TASK REQUIREMENTS: Below are the records. Retype exactly the lines between the lines holding "Viewport: 1109px width, 553px height." and "Task: Open the participants count icon", inclusive.

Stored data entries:
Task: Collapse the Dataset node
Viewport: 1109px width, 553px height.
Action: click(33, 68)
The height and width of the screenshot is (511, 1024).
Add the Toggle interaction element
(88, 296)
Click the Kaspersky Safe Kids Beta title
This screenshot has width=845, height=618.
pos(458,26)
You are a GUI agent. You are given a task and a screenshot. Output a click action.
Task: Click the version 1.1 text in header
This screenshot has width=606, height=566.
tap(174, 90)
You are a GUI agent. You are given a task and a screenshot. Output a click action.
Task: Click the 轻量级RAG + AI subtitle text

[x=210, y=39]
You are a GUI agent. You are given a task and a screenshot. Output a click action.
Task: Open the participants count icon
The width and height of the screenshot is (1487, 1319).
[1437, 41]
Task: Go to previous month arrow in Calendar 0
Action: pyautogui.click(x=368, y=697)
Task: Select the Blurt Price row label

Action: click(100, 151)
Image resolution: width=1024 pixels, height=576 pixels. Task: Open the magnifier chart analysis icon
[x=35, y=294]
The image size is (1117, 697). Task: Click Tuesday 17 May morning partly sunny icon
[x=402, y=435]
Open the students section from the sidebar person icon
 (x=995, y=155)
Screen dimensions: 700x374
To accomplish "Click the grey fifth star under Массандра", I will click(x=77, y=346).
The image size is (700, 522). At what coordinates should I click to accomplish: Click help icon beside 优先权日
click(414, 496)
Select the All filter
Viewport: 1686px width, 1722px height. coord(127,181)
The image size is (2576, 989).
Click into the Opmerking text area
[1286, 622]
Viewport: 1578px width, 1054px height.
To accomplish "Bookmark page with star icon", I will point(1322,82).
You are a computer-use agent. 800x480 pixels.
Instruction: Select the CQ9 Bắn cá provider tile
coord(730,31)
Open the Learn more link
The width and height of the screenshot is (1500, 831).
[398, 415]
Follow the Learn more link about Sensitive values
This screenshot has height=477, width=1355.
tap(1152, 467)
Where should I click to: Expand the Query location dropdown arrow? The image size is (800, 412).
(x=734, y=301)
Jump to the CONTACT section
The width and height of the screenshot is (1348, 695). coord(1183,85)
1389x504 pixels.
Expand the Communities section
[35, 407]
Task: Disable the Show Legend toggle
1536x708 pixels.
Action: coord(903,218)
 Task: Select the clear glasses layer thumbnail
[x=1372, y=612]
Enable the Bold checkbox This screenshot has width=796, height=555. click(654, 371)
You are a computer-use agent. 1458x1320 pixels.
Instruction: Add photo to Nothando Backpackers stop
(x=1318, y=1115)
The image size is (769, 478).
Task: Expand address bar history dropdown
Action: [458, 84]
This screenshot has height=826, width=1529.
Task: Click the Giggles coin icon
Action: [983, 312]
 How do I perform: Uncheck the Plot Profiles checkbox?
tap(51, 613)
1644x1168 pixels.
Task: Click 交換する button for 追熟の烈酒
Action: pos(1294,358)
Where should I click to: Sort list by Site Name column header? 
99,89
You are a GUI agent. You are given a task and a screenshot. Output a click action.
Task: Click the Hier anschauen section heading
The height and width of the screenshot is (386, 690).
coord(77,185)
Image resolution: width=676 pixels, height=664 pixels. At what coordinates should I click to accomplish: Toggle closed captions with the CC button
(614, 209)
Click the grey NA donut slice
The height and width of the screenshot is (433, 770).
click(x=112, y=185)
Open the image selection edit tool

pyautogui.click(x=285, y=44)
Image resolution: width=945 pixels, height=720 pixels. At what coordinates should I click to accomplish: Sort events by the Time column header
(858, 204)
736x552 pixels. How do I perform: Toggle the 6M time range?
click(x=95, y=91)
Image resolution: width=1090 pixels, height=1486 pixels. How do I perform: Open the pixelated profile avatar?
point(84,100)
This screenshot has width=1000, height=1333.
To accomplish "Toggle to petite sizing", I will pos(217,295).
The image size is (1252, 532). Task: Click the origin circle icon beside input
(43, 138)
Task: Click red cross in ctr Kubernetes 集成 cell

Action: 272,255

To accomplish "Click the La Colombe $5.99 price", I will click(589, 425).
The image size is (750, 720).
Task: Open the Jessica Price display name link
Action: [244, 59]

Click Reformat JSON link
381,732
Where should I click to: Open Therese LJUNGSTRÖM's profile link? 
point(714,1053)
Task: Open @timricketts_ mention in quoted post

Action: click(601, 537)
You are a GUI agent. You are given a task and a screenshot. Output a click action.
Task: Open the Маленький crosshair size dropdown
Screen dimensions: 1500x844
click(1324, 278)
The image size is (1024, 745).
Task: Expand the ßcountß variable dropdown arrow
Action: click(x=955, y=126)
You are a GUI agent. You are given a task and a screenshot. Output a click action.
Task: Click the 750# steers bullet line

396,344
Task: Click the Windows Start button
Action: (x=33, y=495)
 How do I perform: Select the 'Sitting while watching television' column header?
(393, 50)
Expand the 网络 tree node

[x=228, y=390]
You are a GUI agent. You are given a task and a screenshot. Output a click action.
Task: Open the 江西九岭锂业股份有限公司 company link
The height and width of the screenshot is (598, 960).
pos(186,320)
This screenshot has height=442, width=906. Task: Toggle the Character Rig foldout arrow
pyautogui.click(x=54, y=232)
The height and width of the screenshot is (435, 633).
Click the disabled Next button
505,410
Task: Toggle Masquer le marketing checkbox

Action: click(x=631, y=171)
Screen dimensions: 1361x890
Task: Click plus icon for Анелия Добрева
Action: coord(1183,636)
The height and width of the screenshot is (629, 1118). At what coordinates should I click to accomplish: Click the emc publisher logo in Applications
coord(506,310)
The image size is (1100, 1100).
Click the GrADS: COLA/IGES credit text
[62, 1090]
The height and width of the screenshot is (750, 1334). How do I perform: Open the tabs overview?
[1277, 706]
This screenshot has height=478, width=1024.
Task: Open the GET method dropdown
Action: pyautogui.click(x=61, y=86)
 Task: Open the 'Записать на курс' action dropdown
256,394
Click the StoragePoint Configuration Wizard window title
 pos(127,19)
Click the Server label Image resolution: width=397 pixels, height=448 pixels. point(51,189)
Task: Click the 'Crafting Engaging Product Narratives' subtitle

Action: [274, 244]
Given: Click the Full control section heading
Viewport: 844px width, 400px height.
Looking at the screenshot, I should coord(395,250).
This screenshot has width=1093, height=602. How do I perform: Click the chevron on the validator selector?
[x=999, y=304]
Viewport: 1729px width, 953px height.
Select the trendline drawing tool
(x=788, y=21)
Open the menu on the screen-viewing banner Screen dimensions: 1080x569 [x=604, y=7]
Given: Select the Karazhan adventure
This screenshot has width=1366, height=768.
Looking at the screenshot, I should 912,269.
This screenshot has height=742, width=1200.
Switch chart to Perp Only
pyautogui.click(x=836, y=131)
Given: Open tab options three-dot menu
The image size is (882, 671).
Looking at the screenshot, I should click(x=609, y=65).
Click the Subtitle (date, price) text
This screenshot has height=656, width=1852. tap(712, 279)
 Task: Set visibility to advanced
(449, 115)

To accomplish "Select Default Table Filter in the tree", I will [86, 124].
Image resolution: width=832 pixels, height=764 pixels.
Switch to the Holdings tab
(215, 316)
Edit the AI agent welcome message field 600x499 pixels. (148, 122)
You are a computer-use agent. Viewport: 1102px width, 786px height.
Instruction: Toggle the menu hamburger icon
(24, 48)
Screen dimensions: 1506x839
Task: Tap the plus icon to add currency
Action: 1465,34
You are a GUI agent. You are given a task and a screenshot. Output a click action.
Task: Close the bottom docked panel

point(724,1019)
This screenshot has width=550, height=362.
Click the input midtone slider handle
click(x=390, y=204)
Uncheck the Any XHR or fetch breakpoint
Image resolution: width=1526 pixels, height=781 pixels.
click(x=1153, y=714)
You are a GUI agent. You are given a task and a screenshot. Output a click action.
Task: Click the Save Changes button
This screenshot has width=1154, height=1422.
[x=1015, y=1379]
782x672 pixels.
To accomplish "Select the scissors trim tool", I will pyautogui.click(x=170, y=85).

EXERCISE RESULT:
Viewport: 1109px width, 553px height.
Action: click(33, 68)
The height and width of the screenshot is (511, 1024).
Add the Toggle interaction element
(88, 296)
Click the Kaspersky Safe Kids Beta title
This screenshot has width=845, height=618.
pos(458,26)
You are a GUI agent. You are given a task and a screenshot. Output a click action.
Task: Click the version 1.1 text in header
This screenshot has width=606, height=566.
tap(174, 90)
You are a GUI agent. You are given a task and a screenshot. Output a click action.
Task: Click the 轻量级RAG + AI subtitle text

[x=210, y=39]
You are a GUI agent. You are given a task and a screenshot. Output a click action.
Task: Open the participants count icon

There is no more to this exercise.